* PROBLEM TO SOLVE
Render every line from the one containing "How do I perform: Click" through the final line as a JSON list of strings, with one string per line and blank lines omitted.

* DATASET RECORDS
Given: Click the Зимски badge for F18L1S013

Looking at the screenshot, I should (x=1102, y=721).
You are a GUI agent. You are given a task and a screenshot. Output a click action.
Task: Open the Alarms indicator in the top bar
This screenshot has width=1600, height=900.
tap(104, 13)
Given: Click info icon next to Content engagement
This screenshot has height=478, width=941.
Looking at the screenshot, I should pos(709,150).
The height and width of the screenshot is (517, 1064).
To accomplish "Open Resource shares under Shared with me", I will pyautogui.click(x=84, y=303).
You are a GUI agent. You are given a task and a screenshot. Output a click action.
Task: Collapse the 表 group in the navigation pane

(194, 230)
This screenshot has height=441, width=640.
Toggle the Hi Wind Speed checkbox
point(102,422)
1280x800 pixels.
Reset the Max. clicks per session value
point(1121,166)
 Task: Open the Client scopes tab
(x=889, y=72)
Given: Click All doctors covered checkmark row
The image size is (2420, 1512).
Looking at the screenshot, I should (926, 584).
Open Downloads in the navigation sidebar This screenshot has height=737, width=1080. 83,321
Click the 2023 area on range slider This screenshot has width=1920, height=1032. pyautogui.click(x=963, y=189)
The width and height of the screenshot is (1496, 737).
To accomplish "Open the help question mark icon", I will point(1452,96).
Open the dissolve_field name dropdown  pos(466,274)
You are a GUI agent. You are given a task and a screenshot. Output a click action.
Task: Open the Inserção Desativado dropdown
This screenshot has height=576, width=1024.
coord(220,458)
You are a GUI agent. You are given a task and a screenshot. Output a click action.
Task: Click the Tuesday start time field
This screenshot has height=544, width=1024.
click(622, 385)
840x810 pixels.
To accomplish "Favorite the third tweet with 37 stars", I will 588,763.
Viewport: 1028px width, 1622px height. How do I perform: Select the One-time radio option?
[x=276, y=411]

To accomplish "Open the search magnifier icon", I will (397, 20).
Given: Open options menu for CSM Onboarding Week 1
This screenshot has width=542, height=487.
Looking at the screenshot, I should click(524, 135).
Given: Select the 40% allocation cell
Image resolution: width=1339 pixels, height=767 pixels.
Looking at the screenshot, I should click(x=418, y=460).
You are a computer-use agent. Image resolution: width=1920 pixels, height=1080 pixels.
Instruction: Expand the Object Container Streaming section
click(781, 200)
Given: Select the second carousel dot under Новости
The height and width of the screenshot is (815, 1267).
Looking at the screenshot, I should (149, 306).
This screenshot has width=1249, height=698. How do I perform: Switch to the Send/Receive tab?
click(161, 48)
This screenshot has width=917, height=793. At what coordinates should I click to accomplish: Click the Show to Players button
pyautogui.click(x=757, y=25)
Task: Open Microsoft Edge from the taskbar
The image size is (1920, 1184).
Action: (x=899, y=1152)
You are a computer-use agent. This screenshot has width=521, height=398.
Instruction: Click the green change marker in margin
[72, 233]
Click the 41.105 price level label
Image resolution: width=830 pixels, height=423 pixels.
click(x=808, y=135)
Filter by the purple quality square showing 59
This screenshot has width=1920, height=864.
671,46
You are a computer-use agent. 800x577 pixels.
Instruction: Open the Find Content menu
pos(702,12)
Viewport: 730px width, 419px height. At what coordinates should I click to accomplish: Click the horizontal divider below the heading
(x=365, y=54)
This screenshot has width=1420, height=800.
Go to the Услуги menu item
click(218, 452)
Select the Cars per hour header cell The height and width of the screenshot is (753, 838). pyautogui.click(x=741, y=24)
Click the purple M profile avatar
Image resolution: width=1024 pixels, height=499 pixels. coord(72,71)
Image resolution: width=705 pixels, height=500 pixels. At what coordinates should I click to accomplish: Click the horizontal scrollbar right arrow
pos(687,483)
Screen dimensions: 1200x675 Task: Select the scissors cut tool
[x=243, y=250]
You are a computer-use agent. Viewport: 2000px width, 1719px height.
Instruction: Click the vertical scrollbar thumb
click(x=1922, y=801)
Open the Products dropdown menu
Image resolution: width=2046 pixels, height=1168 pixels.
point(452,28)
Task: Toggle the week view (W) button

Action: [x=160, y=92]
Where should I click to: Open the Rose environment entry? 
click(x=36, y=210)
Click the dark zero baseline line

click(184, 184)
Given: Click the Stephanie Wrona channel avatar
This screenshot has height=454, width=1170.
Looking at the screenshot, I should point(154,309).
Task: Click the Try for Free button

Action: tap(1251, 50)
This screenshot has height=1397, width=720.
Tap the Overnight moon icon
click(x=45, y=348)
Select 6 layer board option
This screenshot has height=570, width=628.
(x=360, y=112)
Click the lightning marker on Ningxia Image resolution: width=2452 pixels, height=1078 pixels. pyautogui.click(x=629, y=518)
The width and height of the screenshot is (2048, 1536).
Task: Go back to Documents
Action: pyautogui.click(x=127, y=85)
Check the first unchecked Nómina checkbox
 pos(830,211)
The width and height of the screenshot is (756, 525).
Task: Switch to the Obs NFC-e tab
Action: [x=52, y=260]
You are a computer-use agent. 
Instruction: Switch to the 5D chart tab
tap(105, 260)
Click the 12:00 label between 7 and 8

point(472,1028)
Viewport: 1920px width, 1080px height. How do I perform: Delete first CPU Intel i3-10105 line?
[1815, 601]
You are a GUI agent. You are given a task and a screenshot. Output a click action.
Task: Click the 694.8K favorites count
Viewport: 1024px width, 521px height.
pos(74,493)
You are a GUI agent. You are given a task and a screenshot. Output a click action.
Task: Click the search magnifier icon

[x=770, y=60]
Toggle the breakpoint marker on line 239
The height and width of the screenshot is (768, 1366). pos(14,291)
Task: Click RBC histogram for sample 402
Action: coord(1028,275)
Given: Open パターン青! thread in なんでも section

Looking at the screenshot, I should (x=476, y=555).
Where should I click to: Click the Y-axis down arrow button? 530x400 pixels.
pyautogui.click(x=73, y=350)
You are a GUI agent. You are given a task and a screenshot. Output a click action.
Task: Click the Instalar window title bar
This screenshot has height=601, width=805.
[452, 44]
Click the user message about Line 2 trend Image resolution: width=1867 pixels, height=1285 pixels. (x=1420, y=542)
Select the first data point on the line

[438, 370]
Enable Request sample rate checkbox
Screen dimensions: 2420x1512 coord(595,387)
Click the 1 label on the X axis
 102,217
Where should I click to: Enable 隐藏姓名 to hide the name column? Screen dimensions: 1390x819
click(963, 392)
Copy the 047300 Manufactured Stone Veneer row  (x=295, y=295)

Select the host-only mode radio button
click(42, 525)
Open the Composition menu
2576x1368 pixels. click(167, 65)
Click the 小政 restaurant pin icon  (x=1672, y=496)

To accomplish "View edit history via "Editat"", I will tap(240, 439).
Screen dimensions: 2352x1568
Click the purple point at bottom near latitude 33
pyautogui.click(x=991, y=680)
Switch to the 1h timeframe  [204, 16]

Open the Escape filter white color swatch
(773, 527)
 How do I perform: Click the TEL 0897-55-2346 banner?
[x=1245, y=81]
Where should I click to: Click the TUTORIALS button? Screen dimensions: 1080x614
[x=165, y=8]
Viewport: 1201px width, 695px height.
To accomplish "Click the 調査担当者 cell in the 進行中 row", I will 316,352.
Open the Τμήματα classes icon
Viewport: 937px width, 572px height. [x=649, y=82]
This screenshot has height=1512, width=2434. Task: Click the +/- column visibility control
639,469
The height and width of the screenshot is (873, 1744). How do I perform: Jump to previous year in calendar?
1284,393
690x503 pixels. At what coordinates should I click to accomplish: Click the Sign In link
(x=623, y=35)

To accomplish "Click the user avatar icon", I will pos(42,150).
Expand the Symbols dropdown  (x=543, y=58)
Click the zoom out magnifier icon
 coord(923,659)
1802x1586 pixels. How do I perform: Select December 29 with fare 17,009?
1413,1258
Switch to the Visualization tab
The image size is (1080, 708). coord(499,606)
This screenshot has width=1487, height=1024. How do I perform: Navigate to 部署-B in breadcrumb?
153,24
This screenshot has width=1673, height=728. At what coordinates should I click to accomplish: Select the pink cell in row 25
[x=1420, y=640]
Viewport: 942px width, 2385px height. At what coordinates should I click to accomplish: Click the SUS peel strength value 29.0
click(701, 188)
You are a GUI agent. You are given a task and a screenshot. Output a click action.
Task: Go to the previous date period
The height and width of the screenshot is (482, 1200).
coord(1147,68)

* FINISHED ANSWER
[
  " How do I perform: Click the TEL 0897-55-2346 banner?",
  "[x=1245, y=81]",
  "Where should I click to: Click the TUTORIALS button? Screen dimensions: 1080x614",
  "[x=165, y=8]",
  "Viewport: 1201px width, 695px height.",
  "To accomplish \"Click the 調査担当者 cell in the 進行中 row\", I will 316,352.",
  "Open the Τμήματα classes icon",
  "Viewport: 937px width, 572px height. [x=649, y=82]",
  "This screenshot has height=1512, width=2434. Task: Click the +/- column visibility control",
  "639,469",
  "The height and width of the screenshot is (873, 1744). How do I perform: Jump to previous year in calendar?",
  "1284,393",
  "690x503 pixels. At what coordinates should I click to accomplish: Click the Sign In link",
  "(x=623, y=35)",
  "To accomplish \"Click the user avatar icon\", I will pos(42,150).",
  "Expand the Symbols dropdown  (x=543, y=58)",
  "Click the zoom out magnifier icon",
  " coord(923,659)",
  "1802x1586 pixels. How do I perform: Select December 29 with fare 17,009?",
  "1413,1258",
  "Switch to the Visualization tab",
  "The image size is (1080, 708). coord(499,606)",
  "This screenshot has width=1487, height=1024. How do I perform: Navigate to 部署-B in breadcrumb?",
  "153,24",
  "This screenshot has width=1673, height=728. At what coordinates should I click to accomplish: Select the pink cell in row 25",
  "[x=1420, y=640]",
  "Viewport: 942px width, 2385px height. At what coordinates should I click to accomplish: Click the SUS peel strength value 29.0",
  "click(701, 188)",
  "You are a GUI agent. You are given a task and a screenshot. Output a click action.",
  "Task: Go to the previous date period",
  "The height and width of the screenshot is (482, 1200).",
  "coord(1147,68)"
]